Huertos urbanos en solares vacios por la Crisis Inmobiliaria.

Huertos urbanos en solares vacios por la Crisis Inmobiliaria.

En una entrada anterior titulada “Rincones de Biodiversidad” pensaba que todos estos solares que hay abandonados por las constructoras en mitad de la ciudad de Córdoba podrían reconvertirse en huertos urbanos.

Me encuentro un artículo en el Diario El Público donde se muestra la iniciativa de unos vecinos que han hecho un huerto urbano en un solar abandonado y como el banco BBVA les ha impedido seguir con él.

A Continuación hago un extracto de la información publicada en este artículo:

El BBVA impide a una asociación de vecinos que cultive huertos urbanos en un descampado de su propiedad.

La estampa se repite desde hace un mes y medio. Es la respuesta del BBVA al intento de los habitantes del barrio de Benimaclet de hacer huertos urbanos ecológicos en un solar que es propiedad del banco.
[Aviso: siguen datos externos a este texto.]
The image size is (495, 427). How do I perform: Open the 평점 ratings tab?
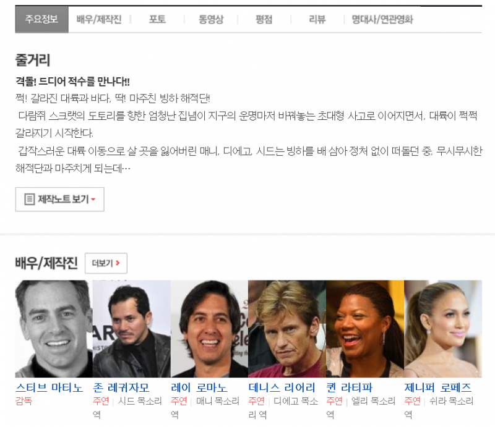[264, 19]
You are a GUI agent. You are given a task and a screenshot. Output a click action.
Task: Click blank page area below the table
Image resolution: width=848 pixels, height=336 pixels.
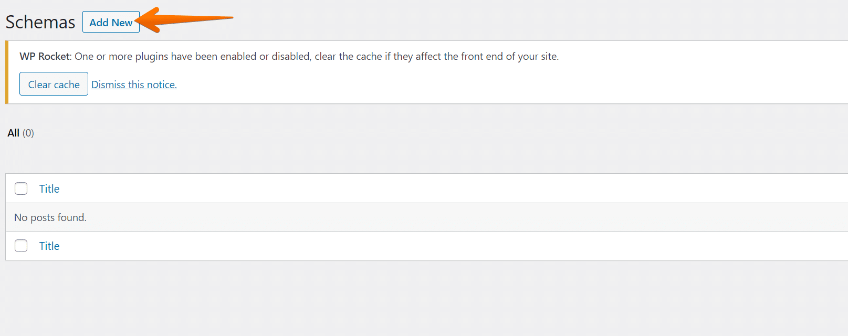pos(420,299)
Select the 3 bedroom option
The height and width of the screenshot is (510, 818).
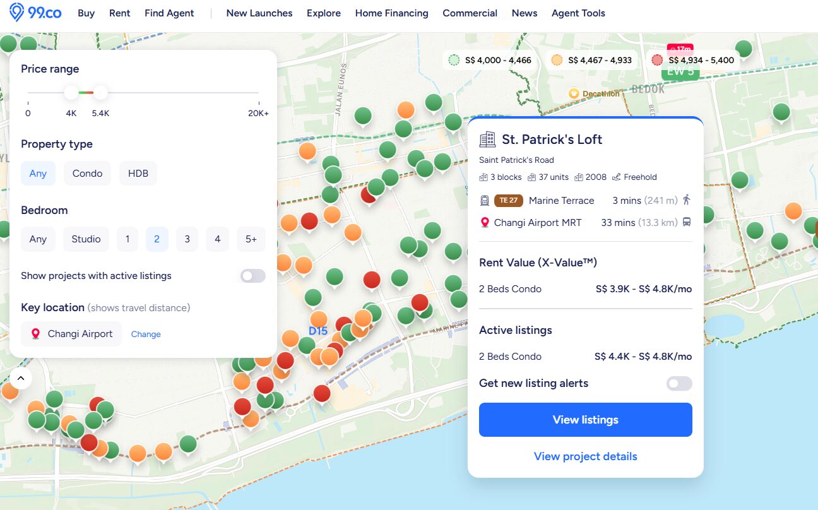click(187, 239)
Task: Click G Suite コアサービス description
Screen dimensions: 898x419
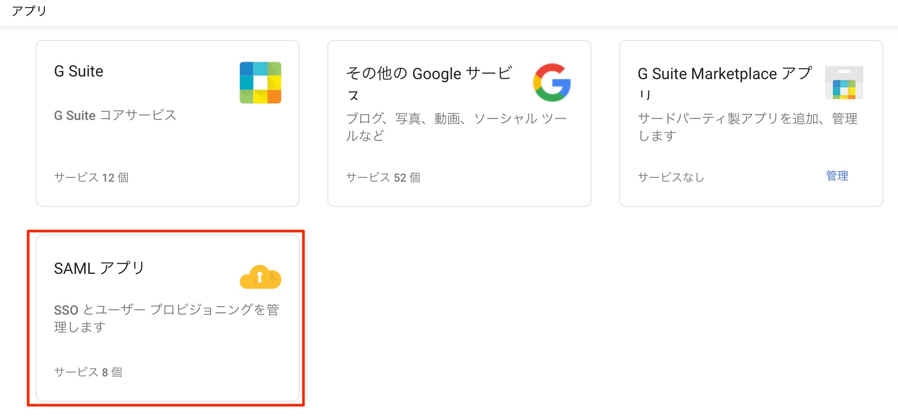Action: 115,115
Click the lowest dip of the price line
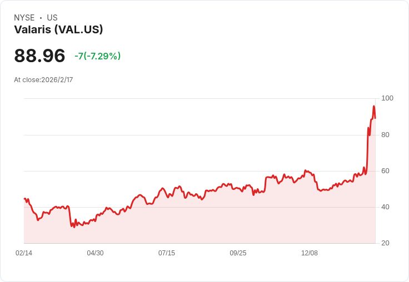The width and height of the screenshot is (409, 282). pos(73,226)
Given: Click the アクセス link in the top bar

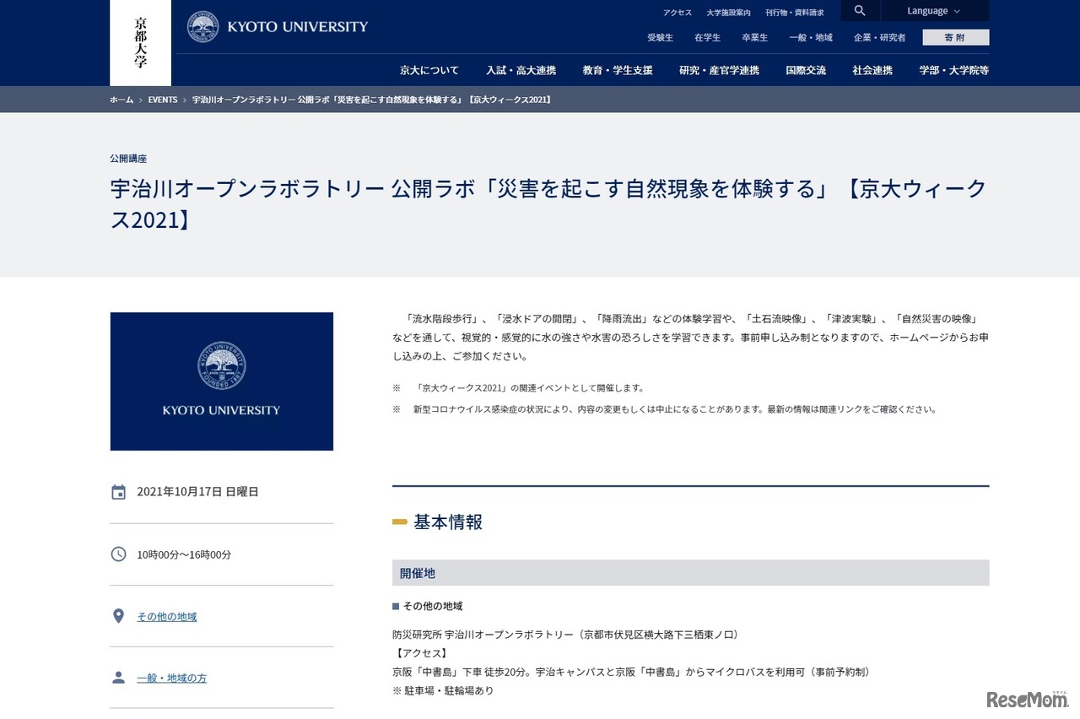Looking at the screenshot, I should tap(677, 12).
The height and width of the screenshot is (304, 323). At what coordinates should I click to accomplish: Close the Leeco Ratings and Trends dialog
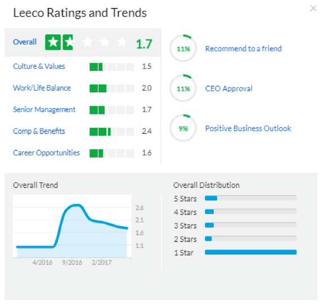coord(313,8)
Antes, fue de un promotor que lo perdió por impago.

El terreno está justo al lado de las últimas viviendas de la ciudad y hasta hace seis años albergaba una alquería del siglo XVIII y huertos en plena producción. Ahora, es uno de los innumerables descampados en los que se convirtió parte de la huerta de las ciudades mediterráneas por culpa del boom de la construcción y la crisis económica.

Hace un año y medio, la asociación de vecinos elaboró un proyecto para “rehabilitar y dar un uso social al suelo arrasado por la burbuja inmobiliaria”, explica el presidente, Antonio Pérez. Se trataba de recuperar la huerta, añadiéndole un valor lúdico. A la idea se apuntaron 300 personas y otras 30 en lista de espera.
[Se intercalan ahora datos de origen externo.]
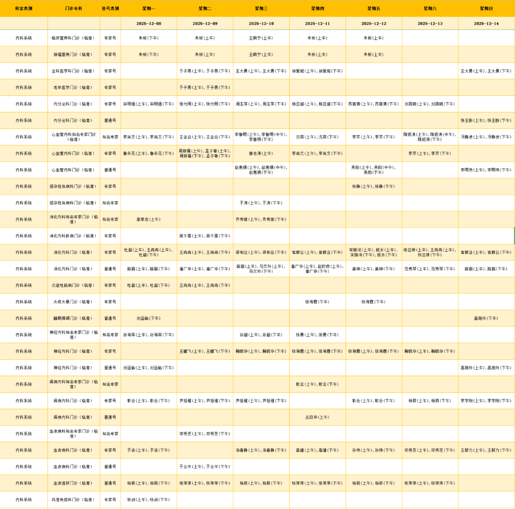Select the 睡眠障碍门诊（临港） clinic cell

coord(73,318)
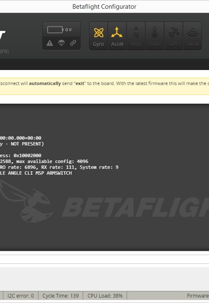This screenshot has width=209, height=303.
Task: Click the Cycle Time status item
Action: tap(61, 295)
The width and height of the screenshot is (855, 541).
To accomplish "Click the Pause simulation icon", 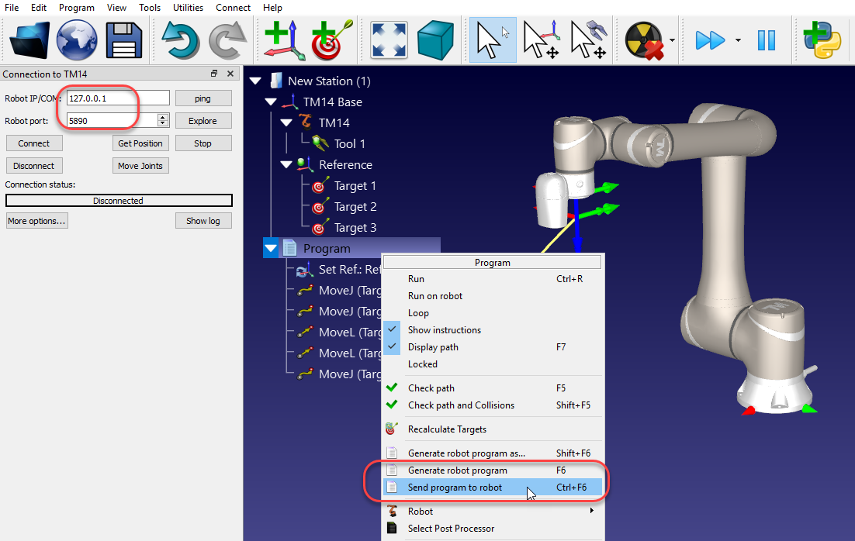I will pyautogui.click(x=767, y=40).
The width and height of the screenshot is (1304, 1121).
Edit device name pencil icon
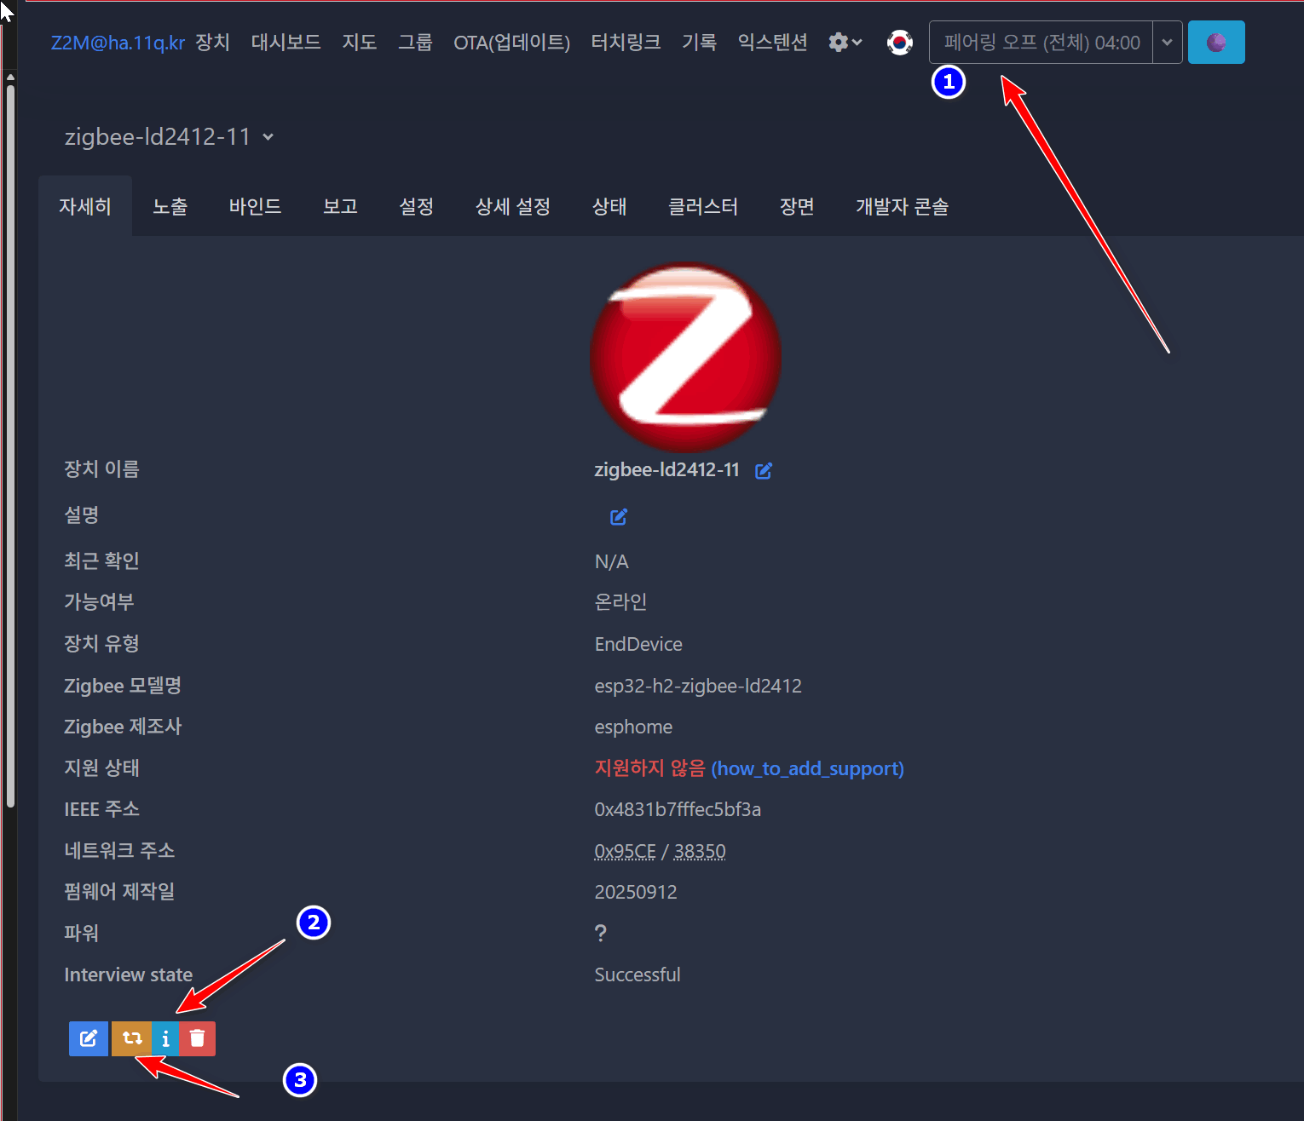pos(764,470)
Se planearon 60 pequeñas parcelas. La más grande es para el colegio público del barrio. Las demás, para “familias, jubilados, antiguos labradores, hijos y nietos de labradores, parados, universitarios y diversos colectivos”, añade Pérez. El terreno lleva años a la espera de que se ponga en marcha el plan urbanístico correspondiente y está devorado por la degradación: “Hasta un muerto en una maleta nos tiraron una vez”, ilustra el portavoz. Entre todos se gastaron 10.000 euros en acondicionarlo y recuperar las canalizaciones de agua, con el apoyo de los regantes de la acequia cercana, la de Mestalla.

Los vecinos encontraron también el respaldo del Ayuntamiento. Todos los partidos aprobaron en octubre una moción en la que se comprometían a impulsar el proyecto. En ella, el Consistorio propuso un “convenio de cesión” para garantizar la propiedad del BBVA y sus “intereses urbanísticos reconocidos”. No habría “ningún retraso en (…) la posterior urbanización de los terrenos”. Además, el espacio elegido para recuperar la huerta está destinado a albergar un parque, según el plan urbanístico ya redactado.
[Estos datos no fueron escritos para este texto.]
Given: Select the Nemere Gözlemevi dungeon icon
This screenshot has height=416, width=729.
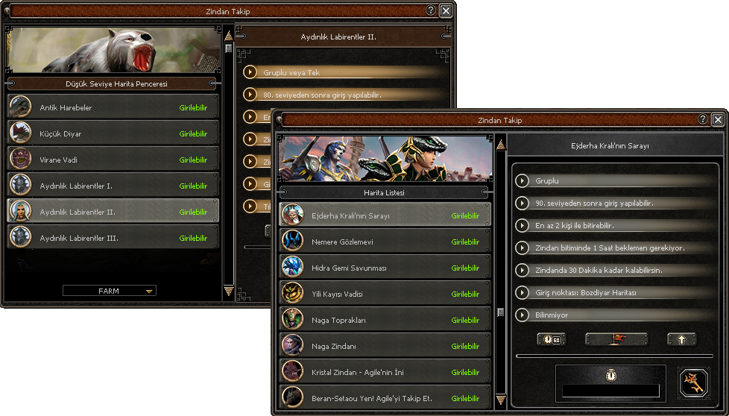Looking at the screenshot, I should tap(292, 242).
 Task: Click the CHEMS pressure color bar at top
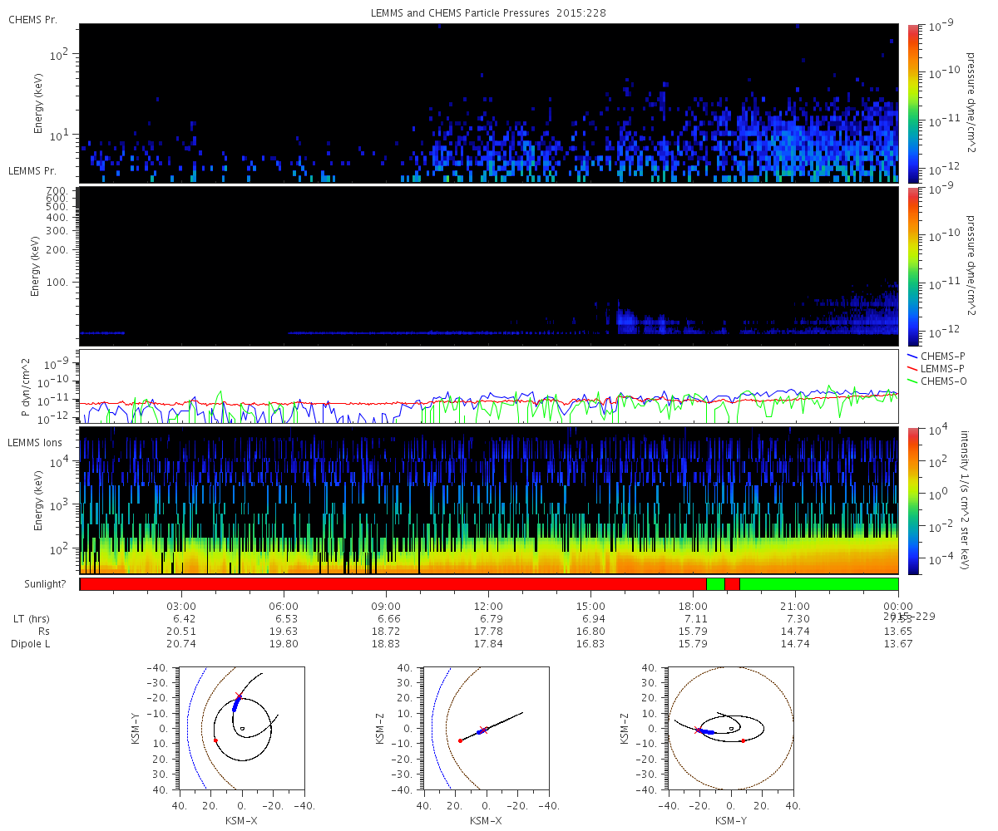(x=912, y=102)
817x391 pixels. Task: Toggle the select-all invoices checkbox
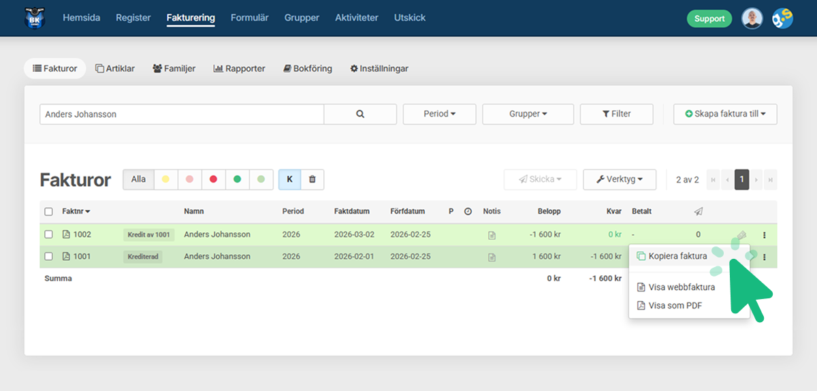coord(48,212)

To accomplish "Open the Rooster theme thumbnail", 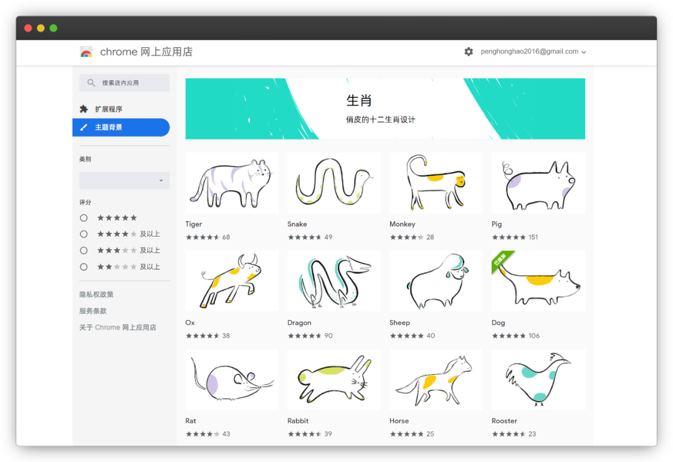I will click(x=537, y=379).
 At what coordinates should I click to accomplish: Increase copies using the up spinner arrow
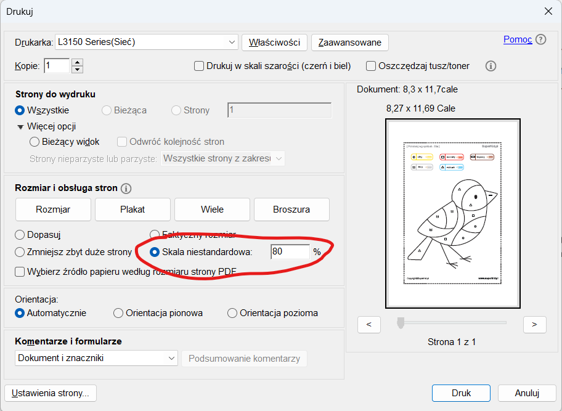click(77, 62)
Todo estaba, pues, aparentemente resuelto. Sin embargo, todavía no hay hortalizas en esa tierra, sino vallas y un vigilante distinto cada seis horas. Es la manera elegida por el BBVA para dejar claro que, de momento, no permite que se trabajen sus terrenos.

El banco llevó su oposición hasta lo que los vecinos entendieron como una humillación. En enero, la entidad tiró escombros sobre la tierra ya preparada para sembrar. Sobre los caballones se arrojaron grandes piedras, y tierra en las canalizaciones de agua.

El conflicto sigue y cada sábado hay un nuevo capítulo. Los vecinos llegan, enrollan cuidadosamente la valla y se ponen a limpiar el terreno. El vigilante llama a la Policía. Esta acude, identifica al portavoz de los labradores y les deja hacer “mientras no haya actos vandálicos”, explica Pérez. Cuando los vecinos se van, “a las dos horas” la valla está repuesta. “Es una ilegalidad contra otra ilegalidad”, destaca el portavoz, ya que la cerca levantada por el banco no tiene licencia municipal, según confirma el propio Ayuntamiento.

Hay, además, acciones de protesta. Los vecinos proponen un boicot contra el banco, consistente en que los usuarios cierren cuentas bancarias. Los niños del colegio han escrito una carta al presidente del banco, Francisco González. La asociación no está dispuesta a ceder. Creen que la batalla va mucho más allá de su pequeño huerto: “El miedo del banco es que el ejemplo cunda. En Valencia otros cuatro barrios están esperando a ver si esto nos sale bien”. Sería, concluye Pérez, el precedente para que otros muchos vecinos recuperaran la huerta que la burbuja inmobiliaria convirtió en solar.